Ben de bütün irademi, bilincimi, kişiliğimi, insanlığımı kullanarak herhangi bir duruma meydan vermemek için büyük bir çaba göstererek yemeklerimizi olduğu gibi masada bırakıp eşimi ve çocuğumu alarak dışarıya çıktık bu arada eşim fazla hassas ve şahsiyet sahibi olduğundan, durumdan son derece etkilendiler ki dış kapının yanında fenalık geçirerek bayıldılar. İlgili kişiler yardım ederek yakınlık gösterdiler. Çocuğum perişan oldu. Herhalde çok iradeli bir kişiyim ki ben terbiyemin dışına taşmadan, taşmama olanağını kendimde yaratabildim.
Beni, eşimi, çocuğumu hakaretlerle değerlendiren Sayın Zekâi O. eğer bu yargıya Amerikan Lokantasında yemek yediğimiz için varmışlarsa, kendileri, eşi, çocukları ve misafirleri de o lokantada idiler ve yemek yiyorlardı. Herkes gördü.

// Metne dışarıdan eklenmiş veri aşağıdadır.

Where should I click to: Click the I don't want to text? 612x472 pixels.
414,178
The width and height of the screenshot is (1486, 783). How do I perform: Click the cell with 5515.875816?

Üzüntüm şudur. Bir insanın onuru, gururu, hiçbir yerde kendi vatandaşımız tarafından yabancı Amerikalıların önünde kırılamaz sanıyorum. Eşim hâlâ olayın etkisindedir. İkinci üzüldüğümüz nokta, Amerikalılar bizim lokantamızda, kafeteryamızda istedikleri gibi yemek yiyip içip eğlenebiliyorlar da bizler, kendi topraklarımızın üzerindeki bu yerlere niçin giremiyoruz? Onların lokantalarında yemek yemeye kalkınca niçin onur sorunu oluyor ve biz onursuzlukla suçlanıyoruz?

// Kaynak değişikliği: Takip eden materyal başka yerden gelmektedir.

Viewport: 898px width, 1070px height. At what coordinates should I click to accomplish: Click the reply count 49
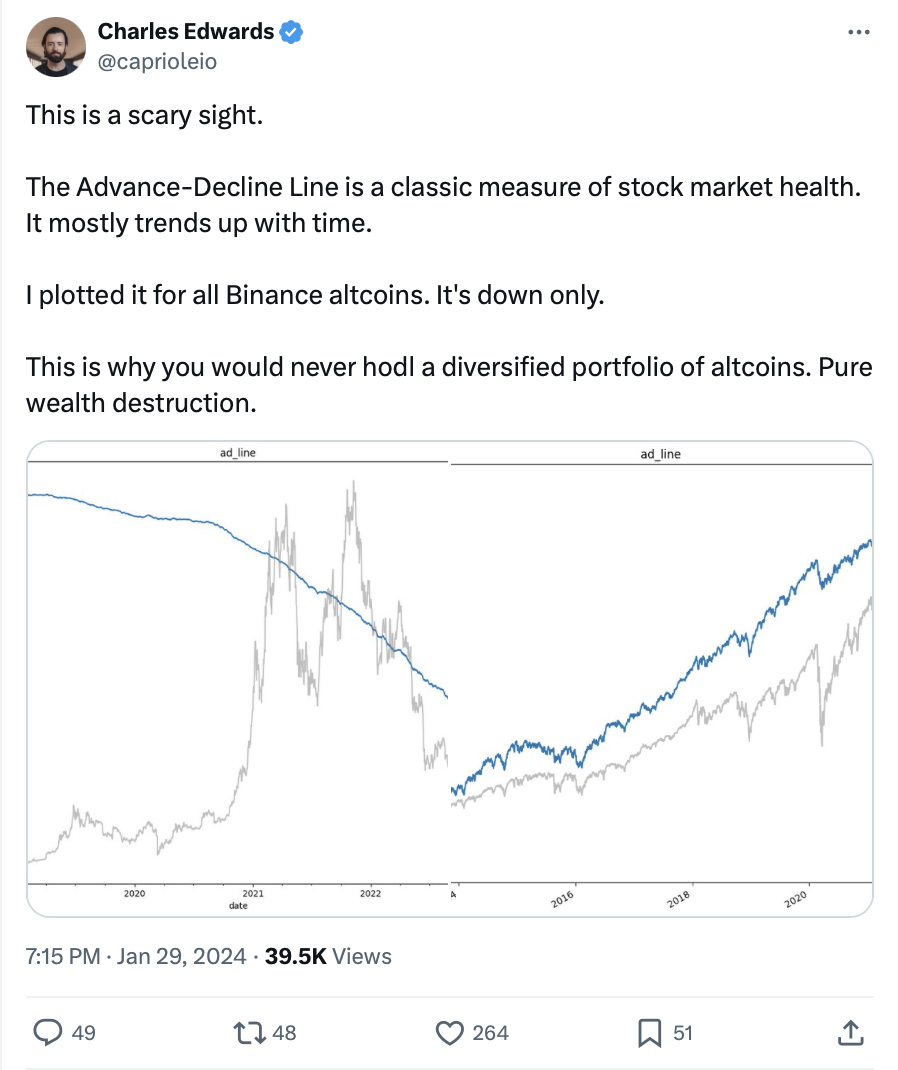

Benim, eşimin ve çocuğumun uğradığı haksızlığı bilgilerinize arz eder, gerekli kanuni merciler tarafından hakkımızın aranmasını emir ve müsaadelerinize arz ederim.
İlker D.
(sayfa 280-282)
1970’li yıllardan 2000’lere içimizi burkan şeyler sürüp gidiyor. Yani: “İncirlik Cephesinde Yeni Bir Şey Yok! "
Baraka romanı, önce Cem Yayınları’nda çıktı. Sonraki baskıları Öteki Yayınları ile Kültür Bakanlığı Yayınları’nca yapılmış. Yeni baskısı 2005 yılında Tekin Yayınevi tarafından edebiyat okuruna sunuldu.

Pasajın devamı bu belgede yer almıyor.